GLUCOSE-METABOLISM IN CACHECTIC PATIENTS WITH COLORECTAL-CANCER

Abstract

A defined group of 12 weight-losing patients with metastatic colorectal cancer was studied to evaluate the occurrence of and possible relationship between those determinants of carbohydrate metabolism which have been reported to occur commonly in cancer cachexia. The rates of endogenouus glucose production and recycling via lactate (Cori cycle) were measured following an infusion of 50-100 .mu.Ci of [1-14C]glucose. Compared to an age-related group of control subjects without cancer, significantly elevated rates of glucose production [136.4 .+-. 9.0 (SE) vs. 101.0 .+-. 4.6 mg/kg per h; P < 0.01] and recycling (43.0 .+-. 7.2 vs. 15.4 mg/kg per h P < 0.01) were observed.
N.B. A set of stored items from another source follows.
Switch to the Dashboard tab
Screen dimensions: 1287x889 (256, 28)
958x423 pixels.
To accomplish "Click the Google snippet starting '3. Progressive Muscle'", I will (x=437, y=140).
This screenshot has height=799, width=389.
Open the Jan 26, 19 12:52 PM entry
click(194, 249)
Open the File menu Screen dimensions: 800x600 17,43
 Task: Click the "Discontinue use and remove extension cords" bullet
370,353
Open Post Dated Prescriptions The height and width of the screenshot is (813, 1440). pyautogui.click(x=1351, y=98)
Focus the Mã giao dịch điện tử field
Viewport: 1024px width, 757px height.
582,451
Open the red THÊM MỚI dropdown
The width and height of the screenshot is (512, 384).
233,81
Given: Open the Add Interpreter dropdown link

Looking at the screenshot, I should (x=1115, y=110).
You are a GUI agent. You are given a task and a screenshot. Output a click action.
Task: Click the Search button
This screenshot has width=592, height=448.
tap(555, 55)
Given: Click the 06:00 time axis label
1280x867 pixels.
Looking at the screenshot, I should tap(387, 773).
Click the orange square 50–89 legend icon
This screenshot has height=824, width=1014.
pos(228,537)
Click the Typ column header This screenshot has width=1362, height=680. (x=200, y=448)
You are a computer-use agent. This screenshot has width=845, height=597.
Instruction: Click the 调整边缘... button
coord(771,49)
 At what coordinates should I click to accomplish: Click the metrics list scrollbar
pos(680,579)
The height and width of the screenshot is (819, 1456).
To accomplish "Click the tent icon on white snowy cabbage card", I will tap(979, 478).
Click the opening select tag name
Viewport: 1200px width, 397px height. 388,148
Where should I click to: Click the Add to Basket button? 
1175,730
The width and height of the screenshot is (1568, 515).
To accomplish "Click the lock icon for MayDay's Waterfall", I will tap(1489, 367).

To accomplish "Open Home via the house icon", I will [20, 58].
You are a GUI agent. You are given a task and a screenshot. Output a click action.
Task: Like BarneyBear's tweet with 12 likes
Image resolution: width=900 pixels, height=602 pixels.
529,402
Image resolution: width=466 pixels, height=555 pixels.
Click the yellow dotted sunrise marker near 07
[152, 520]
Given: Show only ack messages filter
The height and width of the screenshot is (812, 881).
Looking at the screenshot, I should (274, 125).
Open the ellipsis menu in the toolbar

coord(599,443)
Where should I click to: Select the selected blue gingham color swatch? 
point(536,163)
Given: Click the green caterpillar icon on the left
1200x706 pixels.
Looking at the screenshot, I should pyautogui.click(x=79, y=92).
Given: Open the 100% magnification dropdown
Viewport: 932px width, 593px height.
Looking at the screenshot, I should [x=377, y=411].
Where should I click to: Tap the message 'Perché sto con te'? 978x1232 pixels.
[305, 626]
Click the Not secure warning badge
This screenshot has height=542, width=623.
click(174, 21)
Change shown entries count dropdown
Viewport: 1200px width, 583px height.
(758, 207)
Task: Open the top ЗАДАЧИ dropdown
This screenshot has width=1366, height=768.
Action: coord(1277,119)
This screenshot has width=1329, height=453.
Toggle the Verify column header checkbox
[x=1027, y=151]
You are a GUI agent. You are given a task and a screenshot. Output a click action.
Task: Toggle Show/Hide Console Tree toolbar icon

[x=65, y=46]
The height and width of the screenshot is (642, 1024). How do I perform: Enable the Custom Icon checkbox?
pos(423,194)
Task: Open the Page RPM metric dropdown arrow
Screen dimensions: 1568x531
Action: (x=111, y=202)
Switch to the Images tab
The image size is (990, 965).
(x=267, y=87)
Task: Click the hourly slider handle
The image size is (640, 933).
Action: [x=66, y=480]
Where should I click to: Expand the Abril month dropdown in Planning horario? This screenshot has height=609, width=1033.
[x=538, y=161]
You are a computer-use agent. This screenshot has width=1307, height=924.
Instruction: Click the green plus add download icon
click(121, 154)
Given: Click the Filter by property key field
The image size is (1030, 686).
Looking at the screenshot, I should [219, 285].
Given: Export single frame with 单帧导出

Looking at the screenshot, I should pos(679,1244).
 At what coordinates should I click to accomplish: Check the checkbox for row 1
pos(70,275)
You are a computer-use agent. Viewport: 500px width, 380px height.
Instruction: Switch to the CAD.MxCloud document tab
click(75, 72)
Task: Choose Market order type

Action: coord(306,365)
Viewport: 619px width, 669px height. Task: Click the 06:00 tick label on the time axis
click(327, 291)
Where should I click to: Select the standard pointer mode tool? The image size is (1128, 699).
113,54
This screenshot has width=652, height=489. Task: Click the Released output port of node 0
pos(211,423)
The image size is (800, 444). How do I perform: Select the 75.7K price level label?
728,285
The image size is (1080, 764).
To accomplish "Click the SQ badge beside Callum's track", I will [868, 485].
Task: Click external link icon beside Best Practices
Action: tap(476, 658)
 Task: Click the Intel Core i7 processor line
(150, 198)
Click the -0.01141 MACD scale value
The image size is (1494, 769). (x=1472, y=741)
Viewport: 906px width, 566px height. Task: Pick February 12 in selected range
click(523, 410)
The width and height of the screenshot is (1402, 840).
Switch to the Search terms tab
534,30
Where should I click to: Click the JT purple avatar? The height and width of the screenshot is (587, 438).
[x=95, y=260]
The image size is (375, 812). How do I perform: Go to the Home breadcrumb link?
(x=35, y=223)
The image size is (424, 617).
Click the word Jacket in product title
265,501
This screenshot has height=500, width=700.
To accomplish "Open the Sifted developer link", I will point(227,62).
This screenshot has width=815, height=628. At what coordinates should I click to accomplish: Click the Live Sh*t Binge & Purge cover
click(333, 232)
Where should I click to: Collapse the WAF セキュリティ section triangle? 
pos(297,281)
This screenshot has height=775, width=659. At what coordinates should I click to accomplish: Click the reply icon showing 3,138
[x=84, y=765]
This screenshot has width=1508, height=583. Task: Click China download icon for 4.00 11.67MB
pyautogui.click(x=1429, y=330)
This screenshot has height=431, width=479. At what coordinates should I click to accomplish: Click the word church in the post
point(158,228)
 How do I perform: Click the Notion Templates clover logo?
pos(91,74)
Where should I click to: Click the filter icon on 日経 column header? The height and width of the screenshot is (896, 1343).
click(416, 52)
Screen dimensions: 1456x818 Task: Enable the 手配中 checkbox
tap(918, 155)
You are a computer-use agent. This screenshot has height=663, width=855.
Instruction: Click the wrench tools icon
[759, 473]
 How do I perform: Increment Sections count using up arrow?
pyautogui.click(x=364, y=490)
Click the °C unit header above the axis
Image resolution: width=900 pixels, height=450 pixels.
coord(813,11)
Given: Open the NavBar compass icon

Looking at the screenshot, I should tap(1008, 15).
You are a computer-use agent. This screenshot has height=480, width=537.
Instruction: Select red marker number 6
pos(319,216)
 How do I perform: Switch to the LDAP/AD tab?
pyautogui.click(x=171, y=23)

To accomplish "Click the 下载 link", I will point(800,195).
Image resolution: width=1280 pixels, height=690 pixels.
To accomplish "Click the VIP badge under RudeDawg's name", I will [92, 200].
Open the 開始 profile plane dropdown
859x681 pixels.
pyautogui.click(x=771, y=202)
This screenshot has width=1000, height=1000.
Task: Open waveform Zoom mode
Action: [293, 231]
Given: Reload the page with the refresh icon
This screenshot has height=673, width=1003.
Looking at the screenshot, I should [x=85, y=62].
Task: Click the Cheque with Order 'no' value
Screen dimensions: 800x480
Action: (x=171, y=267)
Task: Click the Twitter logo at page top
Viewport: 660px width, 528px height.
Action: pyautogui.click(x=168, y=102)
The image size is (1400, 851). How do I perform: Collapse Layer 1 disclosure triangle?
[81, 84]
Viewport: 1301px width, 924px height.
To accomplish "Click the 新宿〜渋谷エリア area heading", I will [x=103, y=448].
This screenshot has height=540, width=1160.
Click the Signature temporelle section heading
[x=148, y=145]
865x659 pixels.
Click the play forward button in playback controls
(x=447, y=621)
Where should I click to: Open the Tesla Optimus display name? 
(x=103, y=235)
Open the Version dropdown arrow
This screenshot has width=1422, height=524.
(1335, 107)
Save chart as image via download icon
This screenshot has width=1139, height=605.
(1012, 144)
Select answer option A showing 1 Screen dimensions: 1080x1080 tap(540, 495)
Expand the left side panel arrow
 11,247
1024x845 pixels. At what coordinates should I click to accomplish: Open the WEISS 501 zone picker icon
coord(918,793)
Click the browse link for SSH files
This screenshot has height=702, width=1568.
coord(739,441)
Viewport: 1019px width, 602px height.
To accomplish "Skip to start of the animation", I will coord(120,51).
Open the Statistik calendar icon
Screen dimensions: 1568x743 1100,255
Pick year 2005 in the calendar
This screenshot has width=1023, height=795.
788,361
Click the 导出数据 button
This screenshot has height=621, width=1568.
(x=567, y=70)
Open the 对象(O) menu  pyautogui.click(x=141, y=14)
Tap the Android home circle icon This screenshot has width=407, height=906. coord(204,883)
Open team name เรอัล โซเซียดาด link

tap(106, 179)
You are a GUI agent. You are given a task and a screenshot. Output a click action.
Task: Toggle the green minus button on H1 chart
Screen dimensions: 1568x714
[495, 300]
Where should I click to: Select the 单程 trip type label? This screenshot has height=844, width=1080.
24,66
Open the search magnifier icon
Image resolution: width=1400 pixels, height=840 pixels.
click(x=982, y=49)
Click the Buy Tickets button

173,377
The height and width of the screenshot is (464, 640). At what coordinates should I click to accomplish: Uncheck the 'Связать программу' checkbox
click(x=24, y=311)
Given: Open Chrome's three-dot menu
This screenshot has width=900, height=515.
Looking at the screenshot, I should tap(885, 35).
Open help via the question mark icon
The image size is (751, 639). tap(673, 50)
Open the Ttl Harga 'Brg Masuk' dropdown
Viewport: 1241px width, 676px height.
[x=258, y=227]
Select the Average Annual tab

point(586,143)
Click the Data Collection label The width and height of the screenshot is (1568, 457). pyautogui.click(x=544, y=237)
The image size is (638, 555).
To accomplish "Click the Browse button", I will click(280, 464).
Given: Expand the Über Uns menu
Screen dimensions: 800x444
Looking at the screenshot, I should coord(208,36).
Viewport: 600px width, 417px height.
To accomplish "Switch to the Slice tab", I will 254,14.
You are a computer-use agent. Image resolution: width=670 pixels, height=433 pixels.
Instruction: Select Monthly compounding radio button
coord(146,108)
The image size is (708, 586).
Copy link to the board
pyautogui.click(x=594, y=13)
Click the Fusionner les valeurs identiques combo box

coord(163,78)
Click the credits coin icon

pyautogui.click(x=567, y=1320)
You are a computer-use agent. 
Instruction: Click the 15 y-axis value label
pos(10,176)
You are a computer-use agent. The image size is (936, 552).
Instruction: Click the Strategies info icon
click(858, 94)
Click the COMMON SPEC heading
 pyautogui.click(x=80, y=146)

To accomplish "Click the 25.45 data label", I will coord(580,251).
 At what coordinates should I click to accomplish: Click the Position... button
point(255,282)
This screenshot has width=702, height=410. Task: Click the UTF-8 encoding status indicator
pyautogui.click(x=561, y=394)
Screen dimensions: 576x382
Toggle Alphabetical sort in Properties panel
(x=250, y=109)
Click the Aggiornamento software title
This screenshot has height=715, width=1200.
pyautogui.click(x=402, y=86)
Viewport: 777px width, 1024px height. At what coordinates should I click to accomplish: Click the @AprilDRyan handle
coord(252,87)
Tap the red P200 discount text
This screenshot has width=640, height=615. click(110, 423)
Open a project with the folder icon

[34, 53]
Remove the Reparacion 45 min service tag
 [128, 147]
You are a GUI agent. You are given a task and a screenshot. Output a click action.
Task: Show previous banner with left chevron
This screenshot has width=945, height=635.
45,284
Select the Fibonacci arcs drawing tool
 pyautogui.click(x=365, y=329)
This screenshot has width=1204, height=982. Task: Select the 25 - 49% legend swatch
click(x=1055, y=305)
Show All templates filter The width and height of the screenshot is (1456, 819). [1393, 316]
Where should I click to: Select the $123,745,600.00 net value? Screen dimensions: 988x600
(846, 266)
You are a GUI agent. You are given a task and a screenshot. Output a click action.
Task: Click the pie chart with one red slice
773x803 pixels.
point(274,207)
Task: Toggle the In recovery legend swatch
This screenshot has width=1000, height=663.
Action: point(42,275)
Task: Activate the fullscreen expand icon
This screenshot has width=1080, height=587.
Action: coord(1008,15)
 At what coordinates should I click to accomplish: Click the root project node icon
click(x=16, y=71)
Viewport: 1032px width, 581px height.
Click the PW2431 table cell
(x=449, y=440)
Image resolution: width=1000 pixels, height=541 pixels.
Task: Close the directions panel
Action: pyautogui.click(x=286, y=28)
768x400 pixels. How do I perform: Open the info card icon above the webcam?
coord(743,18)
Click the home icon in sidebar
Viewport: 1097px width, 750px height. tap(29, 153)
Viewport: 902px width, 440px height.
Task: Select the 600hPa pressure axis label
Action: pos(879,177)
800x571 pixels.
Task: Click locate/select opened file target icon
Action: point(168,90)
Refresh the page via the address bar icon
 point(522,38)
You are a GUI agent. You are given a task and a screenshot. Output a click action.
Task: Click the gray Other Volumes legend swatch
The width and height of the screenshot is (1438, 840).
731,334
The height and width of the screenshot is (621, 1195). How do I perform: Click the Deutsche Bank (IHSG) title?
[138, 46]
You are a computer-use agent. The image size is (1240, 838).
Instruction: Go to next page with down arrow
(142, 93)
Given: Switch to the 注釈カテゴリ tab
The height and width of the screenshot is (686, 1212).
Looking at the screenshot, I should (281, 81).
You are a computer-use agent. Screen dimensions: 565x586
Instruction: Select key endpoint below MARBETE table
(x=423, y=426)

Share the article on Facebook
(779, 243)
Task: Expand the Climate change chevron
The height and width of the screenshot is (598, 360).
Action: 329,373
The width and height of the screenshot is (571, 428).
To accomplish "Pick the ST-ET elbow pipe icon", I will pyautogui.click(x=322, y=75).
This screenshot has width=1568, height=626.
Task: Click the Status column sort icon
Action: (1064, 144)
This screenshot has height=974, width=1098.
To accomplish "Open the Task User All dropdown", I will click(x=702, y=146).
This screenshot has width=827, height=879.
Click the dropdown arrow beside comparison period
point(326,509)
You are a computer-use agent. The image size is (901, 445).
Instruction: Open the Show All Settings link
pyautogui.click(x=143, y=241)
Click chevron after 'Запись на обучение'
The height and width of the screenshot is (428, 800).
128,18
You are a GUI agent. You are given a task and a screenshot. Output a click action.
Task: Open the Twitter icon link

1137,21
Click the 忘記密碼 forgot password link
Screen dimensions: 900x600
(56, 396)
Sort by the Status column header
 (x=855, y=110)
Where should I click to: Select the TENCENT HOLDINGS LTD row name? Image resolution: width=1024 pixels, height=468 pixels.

Values for glucose production and recycling ranged from normal to markedly elevated. Glucose tolerance was then determined following a p.o. glucose load of 40 g/s m2 in 10 of the 12 patients. Compared to control subjects, all showed a significantly delayed clearance of glucose (P < 0.01) and a blunted insulin-secretory responsiveness (P < 0.025). Increased glucose production and recycling was only observed in the presence of carbohydrate intolerance, but the latter occurred in a manner which seemed independent of the rate of glucose turnover. In order to obtain an estimate of hepatic glycogen reserves, glucagon, 15 ng/kg per min, was infused over 40 min in 7 subjects. A significantly blunted glycemic response was observed in the cancer patients compared to controls (.DELTA.25.0 .+-. 6.9 vs. 57.8 .+-. 8.5 mg/dl; P < 0.025). Neither the rate of glucose production nor the glycemic response to glucagon appeared to correlate with the immediate antecedent caloric intake. An apparent relationship was observed, however, between increased glucose production and recycling and a lack of response to infused glucagon, probably reflecting decreased glycogen stores in the face of an increased glucose requirement by the patient. Diverse abnormalities of carbohydrate metabolism commonly occur in cancer cachexia and significant metabolic heterogeneity may be expected, despite a uniform diagosis. These results should prove useful in the interpretation and development of clinical studies on cancer cachexia.